The Flood

Do you ever have those memories that sometimes blindside you? The ones where you are just going about your day with your menial tasks and BOOM, one knocks you on the side of the head. Except that these are drinking memories I’m referring to so it’s more like they knock on your heart instead of your head.

I had one of those this week. I was in the bathroom doing bathroom things (not that, I’ll spare you). We have one tiny bathroom in our house of four and it was built in the 60s and has the typical 60s aesthetic: pretty green tile, tiny wooden drawers and cabinets (in desperate need of a fresh coat of paint), laundry shoot, built-in shower/tub. The sharp memory I had was one of flooding that tiny bathroom, not one, not two but three different times. I can’t remember why I’d start the sink water and walk away but I can deduct a few other variables from the context to sort of piece it together.

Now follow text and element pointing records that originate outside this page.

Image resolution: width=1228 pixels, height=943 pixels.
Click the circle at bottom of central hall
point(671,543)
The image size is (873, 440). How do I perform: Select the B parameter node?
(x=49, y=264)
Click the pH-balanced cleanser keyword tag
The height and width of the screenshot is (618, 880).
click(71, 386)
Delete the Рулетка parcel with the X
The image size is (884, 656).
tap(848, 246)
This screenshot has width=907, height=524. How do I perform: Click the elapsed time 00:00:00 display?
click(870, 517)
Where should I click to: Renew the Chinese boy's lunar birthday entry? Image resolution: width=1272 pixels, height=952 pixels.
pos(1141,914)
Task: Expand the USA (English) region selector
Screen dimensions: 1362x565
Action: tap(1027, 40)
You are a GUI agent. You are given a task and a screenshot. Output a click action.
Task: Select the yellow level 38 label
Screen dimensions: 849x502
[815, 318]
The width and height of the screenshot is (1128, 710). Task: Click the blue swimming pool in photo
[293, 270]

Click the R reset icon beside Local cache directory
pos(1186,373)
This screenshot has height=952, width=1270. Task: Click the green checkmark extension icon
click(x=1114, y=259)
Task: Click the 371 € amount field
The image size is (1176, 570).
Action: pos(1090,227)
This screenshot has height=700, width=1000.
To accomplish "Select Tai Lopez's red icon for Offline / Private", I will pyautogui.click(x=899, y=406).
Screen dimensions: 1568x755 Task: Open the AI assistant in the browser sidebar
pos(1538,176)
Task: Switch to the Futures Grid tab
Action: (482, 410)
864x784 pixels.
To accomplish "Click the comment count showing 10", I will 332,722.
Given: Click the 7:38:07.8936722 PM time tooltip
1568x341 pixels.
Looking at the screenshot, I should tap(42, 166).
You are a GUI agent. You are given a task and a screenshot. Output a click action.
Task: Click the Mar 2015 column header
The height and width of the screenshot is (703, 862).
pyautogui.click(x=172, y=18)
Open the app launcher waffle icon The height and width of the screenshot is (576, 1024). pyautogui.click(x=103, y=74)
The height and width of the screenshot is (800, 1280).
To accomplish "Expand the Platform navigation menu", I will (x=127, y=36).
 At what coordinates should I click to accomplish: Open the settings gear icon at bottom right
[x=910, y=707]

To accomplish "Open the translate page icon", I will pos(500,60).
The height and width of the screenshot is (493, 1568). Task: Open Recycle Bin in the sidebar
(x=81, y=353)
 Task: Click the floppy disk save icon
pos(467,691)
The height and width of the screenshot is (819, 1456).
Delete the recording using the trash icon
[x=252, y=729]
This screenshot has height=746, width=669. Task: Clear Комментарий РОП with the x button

Each time it was in the evening and to be so out of touch that I would flood the bathroom meant that I’d really tied one on and to really tie one on in the evening meant my husband was most likely out of town which meant that I was really tying one on while I was home alone with my children.

I know, shame.

There’s a part of me that wishes I could put these especially horrible memories in a drawer, shut it, lock it, throw away the key, set the thing on fire. It’s different now. I know better, I do better. But doing that would feel like an attempt to rewrite history and I can’t, it happened. That specific, painful memory is right there nestled with other memories, tucked away and waiting for their moment to ping my heart when I need to remember what it was like. If I can’t remember what it was like, I can’t remember why I quit and if I can’t remember why I quit, I’m very likely to go back to that old story, pick it up where it left off, me cleaning up a water-soaked bathroom again, kids no longer wondering why Mommy flooded that bathroom again, but now knowing exactly why Mommy flooded the bathroom again, knowing the bathroom sink wasn’t the only thing neglected under this square roof.

I carry these memories inside of me for other women too, to open that drawer and let them take a look, to let them pull them out, try them on and say, Oh this fits me too and thank God I’m not the only one.